§ Assigned task
Set down the lines below, exactly, starting at the one that contains "Task: Go to the Dépendances tab" and stopping at the last line, inclusive. Omit pictures.

§ Information provided

◆ ◆ ◆ ◆

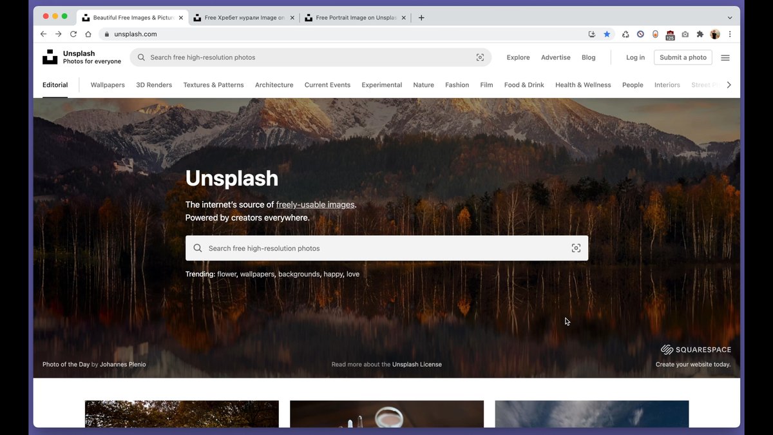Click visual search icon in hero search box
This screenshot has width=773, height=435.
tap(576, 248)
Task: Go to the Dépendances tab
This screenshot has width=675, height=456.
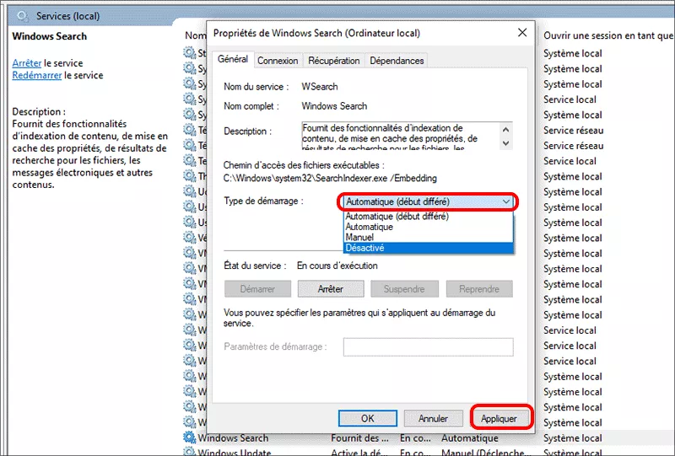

◆ ◆ ◆ ◆

§ Written solution
Task: Go to the Dépendances tab
This screenshot has width=675, height=456.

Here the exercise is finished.